Among chemokines, CCL2 and CXCL10 (IP-10) are known as IFN-regulated chemokines that function as potent attractors of monocytes, macrophages, T cells, natural killer (NK) cells, and antigen presenting dendritic cells (DCs) to the sites of inflammation, infection, or tissue damage.55,56 We further show that the IFNγ-LPS synergy for CCL2 expression in monocytic cells was STAT1-dependent as the genetic knockdown of STAT1 led to a significant CCL2 suppression at the transcriptional and translational levels. Of note, STATs are recognized as part of the interferon system. The major STAT protein activated by IFN-γ is STAT1, and many IFN-γ functions are mediated through direct activation of immune effector processes by STAT1. For example, phagocytic and microbicidal activities, as well as expression of cytokines, chemokines, and antigen presenting molecules.57 Like IFN-γ, LPS stimulation of macrophages also induces STAT1 phosphorylation which is required for promoting optimal expression of LPS-inducible genes.58 Whether sequentially or simultaneously treated with IFN-γ and LPS, STAT1 appears to be a convergence point for proinflammatory immune responses in monocytes or macrophages,59 which is in agreement with the synergy between these two proinflammatory stimuli for CCL2 expression.

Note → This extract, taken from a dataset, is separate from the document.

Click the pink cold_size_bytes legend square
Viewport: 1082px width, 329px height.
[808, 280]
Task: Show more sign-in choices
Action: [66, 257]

Our results further provide a critical mechanism of IFN-γ-dependent epigenetic regulation, in which H3K27 acetylation instructs the synergic crosstalk between IFN-γ and LPS to drive expression of CCL2 in monocytic cells, suggesting a new target for treating metabolic inflammation. Of note, H3K27 modification plays a key role in regulating gene expression, where acetylation (H3K27Ac) and methylation (H3K27me3) promote gene expression and repression/silencing, respectively.60 We found that H3K27 acetylation was significantly higher at Ccl2+01A and Ccl2-03A transcription start sites in CCL2 promoter. In contrast to this inflammatory gene (CCL2) induction by H3K27 acetylation, H3K27 trimethylation (H3K27m3) induced repression of the anti-inflammatory pathway genes (MERTK, PPARG, and RANK).61 As opposed to the stimulatory effect of IFN-γ priming on LPS-induced H3K27 acetylation and CCL2 expression that we observed, a suppressive effect of IFN-γ priming was observed on LPS-induced H3K27 acetylation and IL10 expression which, taken together, supports a broader regulatory role of IFN-γ priming in monocytes/macrophages.62 Furthermore, we found that inhibition of acetyltransferases (HATs) by anacardic acid, which promote acetylation, resulted in suppression of the additive effect of IFN-γ and LPS on CCL2 production. However, inhibition of HDACs further enhanced the synergistic expression and production of CCL2 in response to IFN-γ/LPS. These findings clearly highlight the importance of acetylation in this cooperativity. Another study by Yan et al showed that HDAC9 deficiency led to reduced inflammation.63 It could be possibly a cell-type dependent mechanism that differentially regulates an epigenetic switch in monocytes vs effector T lymphocytes.

Conclusion

Taken together, our work highlights the significance of IFN-γ-LPS synergy, leading to CCL2 expression in monocytic cells via a mechanism involving H3K27 acetylation. Future studies will be needed to identify the additional mechanisms of induction of inflammatory and repression of anti-inflammatory pathways by IFN-γ/LPS co-stimulation and to find out how they relate to monocyte/macrophage functions in the context of metabolic inflammation.